Der Mannheimer AfD-Sprecher Robert Schmidt schien sich als Gastgeber wenig für die Anwesenheit des BN-Reporters und den Beitrag des Redners zu interessieren; er beschäftigte sich lieber mit seinem Smartphone. In der Zeit, in der wir dem Vortrag folgten, wurde er ohne Häme und Hetze vorgetragen. Er basierte auf bekannten Fakten, was den IS angeht.
AfD macht sich angeblich für die Rechte von Muslima stark
Ausgelegt hatte der Kreisverband unter anderem die AfD-Parteischrift „Der Islam gehört nicht zu Deutschland – Die Alternative für Deutschland bekennt sich zur deutschen Leitkultur.“ In dieser Schrift werden Themen behandelt wie zum Beispiel, dass Muslime in Deutschland eine höhere Geburtenrate hätten als Nicht-Muslime. Es wird eine islamische Zweiteilung kritisiert (Haus des Friedens, Haus des Krieges), und es wird Stellung zum Thema „Frau im Islam“ bezogen. Zitat: „Die AfD fordert völlige Gleichberechtigung für Muslimas.“
Allerdings stellt sich da eine Frage: Wenn sich diese rechtspopulistische Partei für Frauenrechte einsetzt, wofür sie bislang nicht wirklich bekannt ist und wofür sie auch keine bekannten Erfolge vorweisen kann, und dies explizit für die Rechte von Muslimas, ist dann dieses Pamphlet („Der Islam gehört nicht zu Deutschland“) nicht ein Schuss ins eigene Partei-Knie?
Gegendemonstrant wird festgenommen und dabei verletzt
Die vor Ort anwesenden Polizeikräfte waren überrascht, als sie feststellten, dass die GegendemonstrantenInnen, die ihren Protest nicht angemeldet hatten, geschlossen aus einer anderen Himmelsrichtung als zuvor angenommen auf den Veranstaltungsort zuliefen. Die BeamtenInnen wurden umdisponiert und zogen auf Höhe des Bombardier-Werks am Zugang zur Straße „In der Au“ dauerhaft einen Sperrriegel auf. Dieser Punkt befindet sich rund 200 Meter entfernt vom Lokal, sodass auch in der Folge kein Protest in Hör-und Sehweite möglich war.

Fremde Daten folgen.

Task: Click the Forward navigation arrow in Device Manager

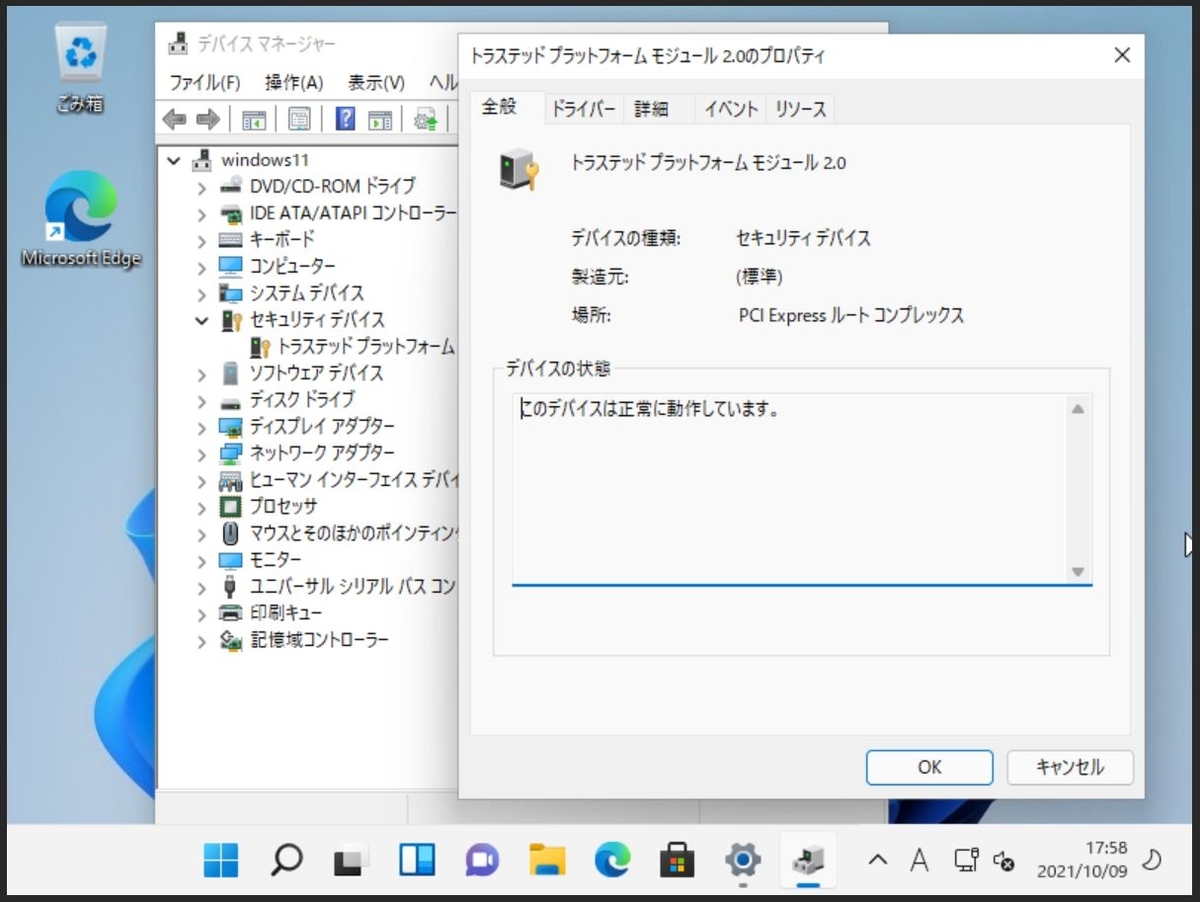Action: [206, 120]
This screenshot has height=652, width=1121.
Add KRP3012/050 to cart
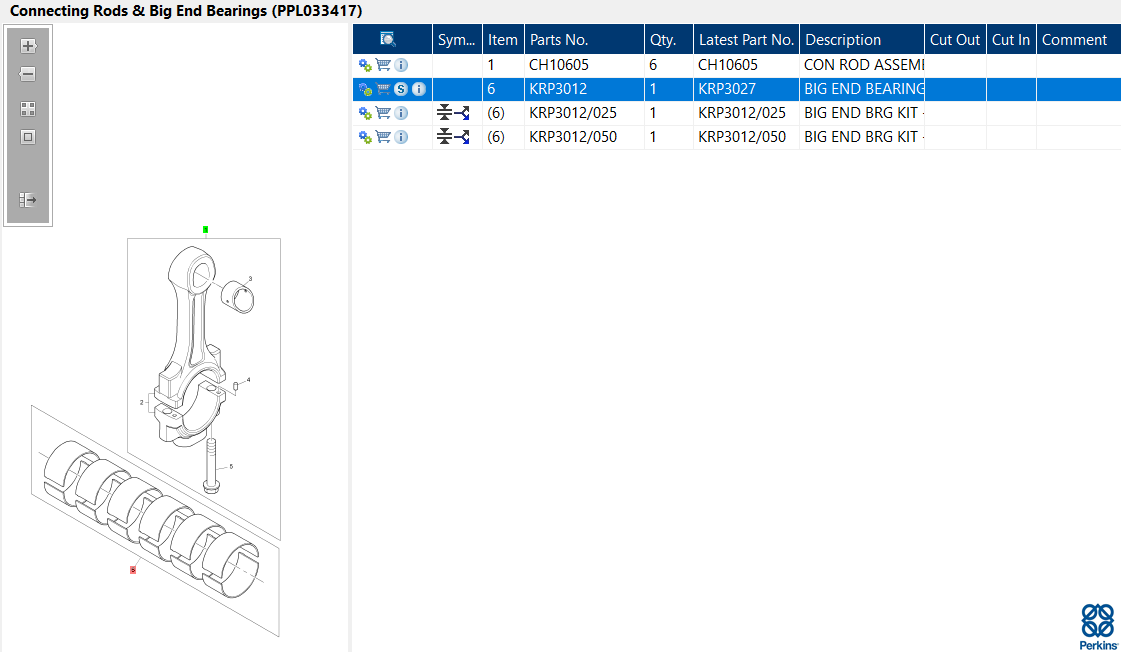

Augenzeugen berichteten, dass das mitgeführte Transparent mit der Aufschrift „Rassismus ist keine Alternative“ von der Polizei temporär beschlagnahmt worden sei. Beim Sperren des Zugangs für die AntifaschistenInnen kam es wohl zu einem Gerangel mit den Ordnungskräften. Dabei soll ein Demonstrant einem Beamten ins Gesicht gegriffen haben. Bei seiner Festnahme durch drei Uniformierte soll der Beschuldigte (Tatvorwurf: Widerstand gegen Vollstreckungsbeamte) leicht an einem Knie verletzt worden sein.
Polizei bis zum späten Abend am Veranstaltungsort
Das zunächst eingezogene Transparent wurde der Demogruppe wieder übergeben. Die Einsatzleitung der Polizei ordneten den Gegenprotest als „unangemeldete Spontandemo“ ein, er durfte als solche stattfinden. Der stille Protest der AntifaschistenInnen endete kurz nach 19.30 Uhr. Ihre Losung lautete nun, den festgenommenen Mitdemonstranten auf der Polizeiwache Käfertal solidarisch zu unterstützen.
Selbst deutlich nach 21.30 Uhr befanden sich noch Polizeikräfte rund um den Veranstaltungsort. Weshalb zu dieser vorgerückten Uhrzeit noch ein Einsatzfahrzeug über längere Zeit mit laufendem Motor dort stand, wird ein ungelöstes Rätsel bleiben. Jede Privatperson hätte für ein solches Verhalten eine Verwarnung oder gar ein Bußgeld kassiert.
Heißer Herbst 2016 in Mannheim?
Die AfD bewirbt auf ihrer Homepage auch verschiedene Großveranstaltungen. Die nächste ist für den 29. September in Mannheim mit Jörg Meuthen geplant. Der Veranstaltungsort wird derzeit noch geheim gehalten. Weitere Veranstaltungen und Stammtische befinden sich offenbar in Vorbereitung. Es bleibt spannend, was diese Partei, die nicht im Gemeinderat der Stadt vertreten ist, sich aber augenscheinlich gerne von den „Kollegen“ der Alfa dort „vertreten lässt“, konkret in der Stadt vor hat.